● **TRECHO PARA LEITURA**
========

Com a era Lula chegando a seu fim, o Brasil se encontra próximo de voltar a discutir políticas para os mais estratégicos setores econômicos, que tendem a incluir fortes disputas, ao lado de acaloradas discussões de fundo ideológico. Os aeroportos, um dos maiores gargalos nacionais, não ficarão de fora das disputas, já que, desde que o interminável ‘caos aéreo’ entrou em nosso cotidiano, as urgências e interesses sobre eles tornaram-se igualmente enormes. Com a obrigação de se reestruturarem ao menos 12 deles (cidades sedes da Copa-14) mais prontamente, o debate pode tomar rumos desvirtuados, haja vista o já escancarado interesse do setor privado em tomar conta dos principais aeroportos e até da Infraero.

 

Para tratar de tema que desperta como poucos a sanha dos interesses econômicos, o Correio da Cidadania entrevistou Carlos Gilberto Camacho, diretor de vôo do Sindicato Nacional dos Aeronautas. Na conversa, ele não poupa os ‘governos de plantão’ pelas políticas aplicadas à aviação nacional, sublinhando a descaracterização da ANAC (Agência Nacional de Aviação Civil), mais uma entidade de representação social tragada pelos interesses e conluios privados.

========

● **EXERCÍCIO ESCRITO**
De acordo com o trecho sobre os aeroportos, quem o Correio da Cidadania entrevistou?

● **DADOS FORNECIDOS**
========

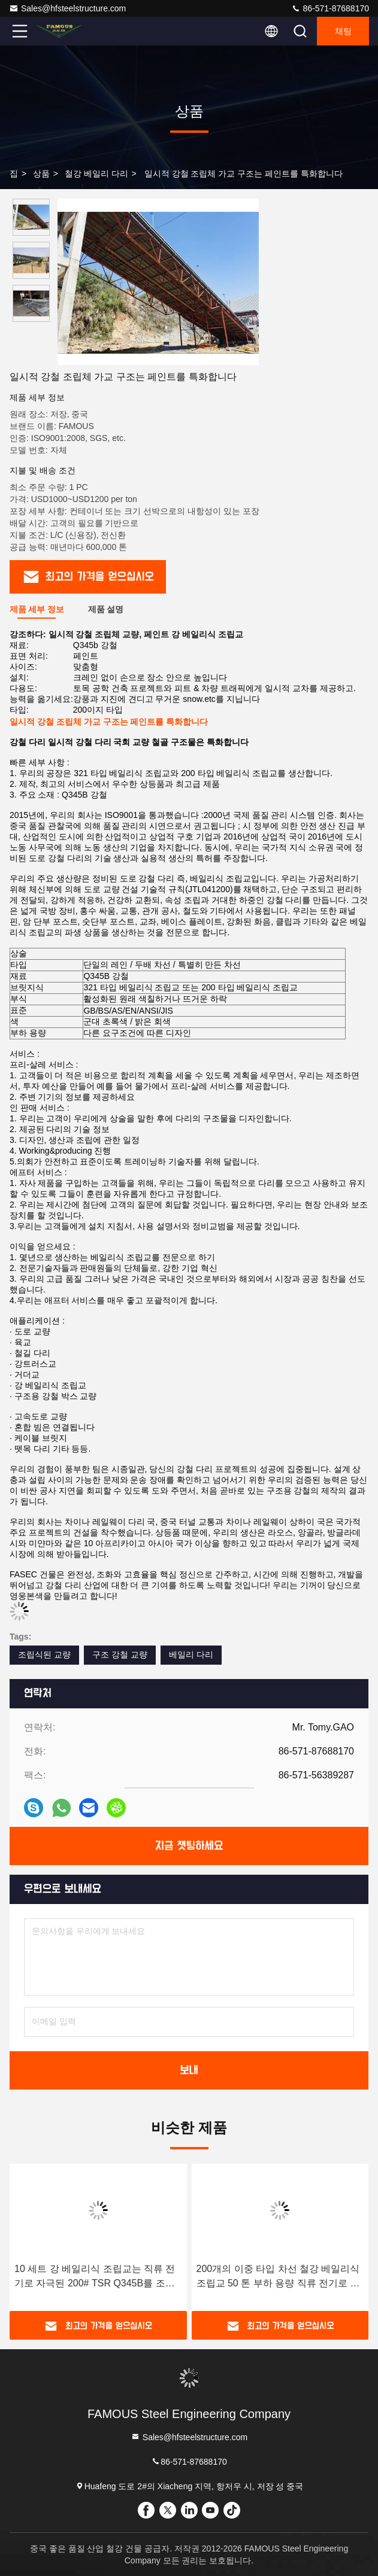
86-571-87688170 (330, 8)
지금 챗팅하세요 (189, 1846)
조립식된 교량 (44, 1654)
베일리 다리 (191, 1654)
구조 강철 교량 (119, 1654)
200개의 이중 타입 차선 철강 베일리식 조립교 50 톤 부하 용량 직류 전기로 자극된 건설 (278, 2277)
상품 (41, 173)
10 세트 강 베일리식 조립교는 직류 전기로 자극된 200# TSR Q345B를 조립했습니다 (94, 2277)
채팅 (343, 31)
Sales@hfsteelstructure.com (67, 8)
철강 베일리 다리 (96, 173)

========

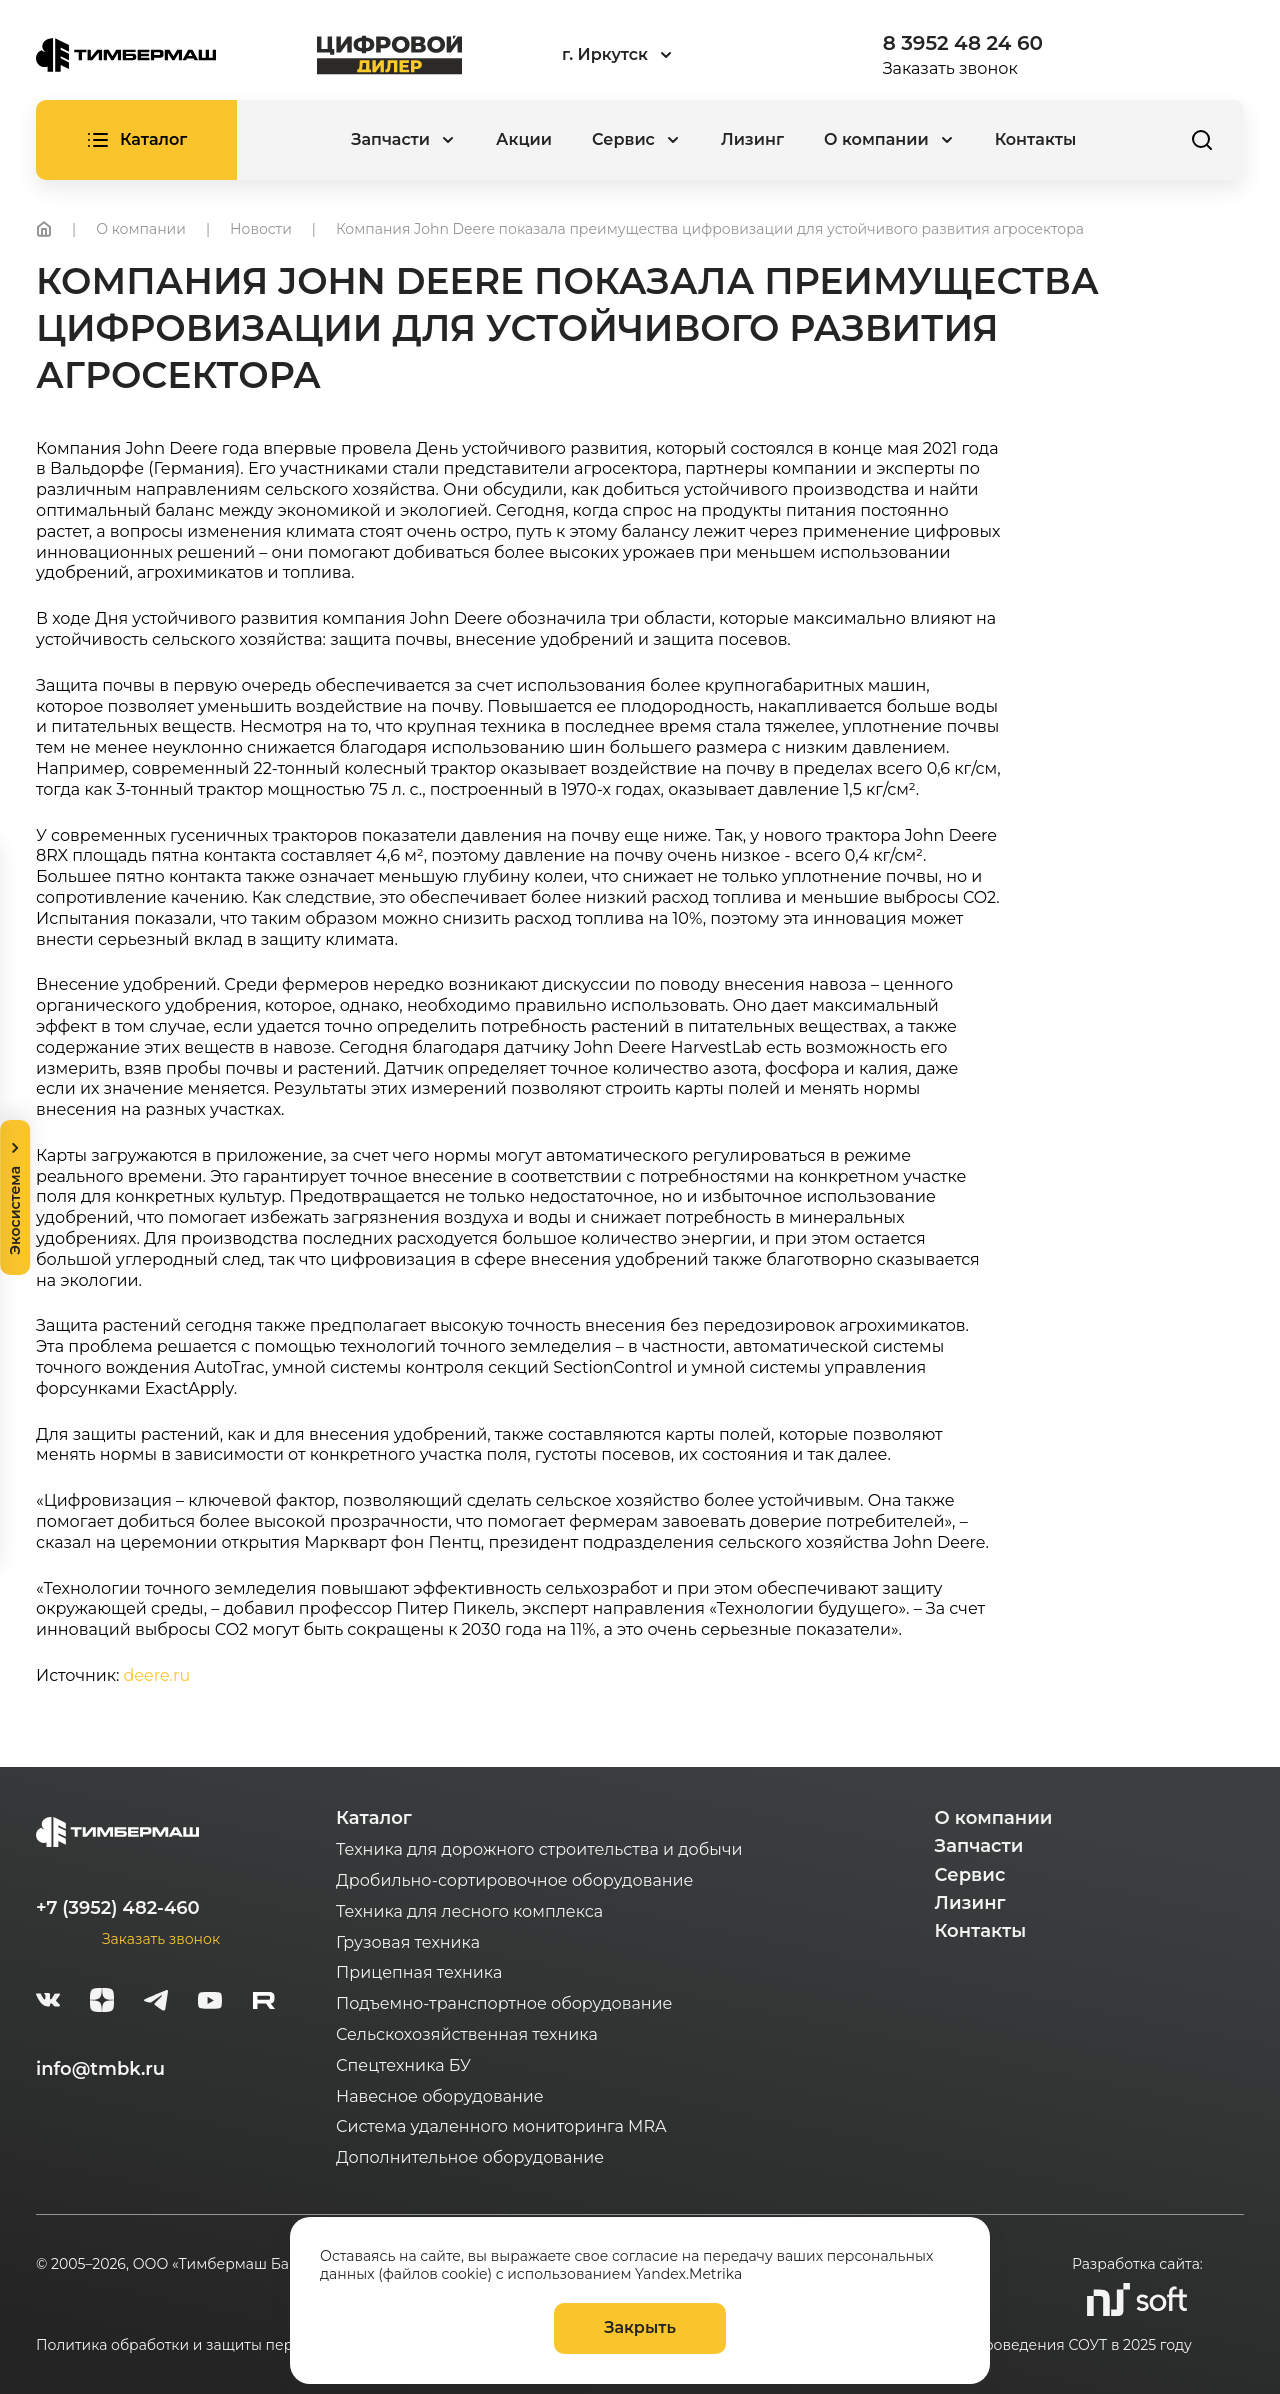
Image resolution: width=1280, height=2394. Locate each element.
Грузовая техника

========

● **RESPOSTA DA TAREFA**
Carlos Gilberto Camacho, diretor de vôo do Sindicato Nacional dos Aeronautas.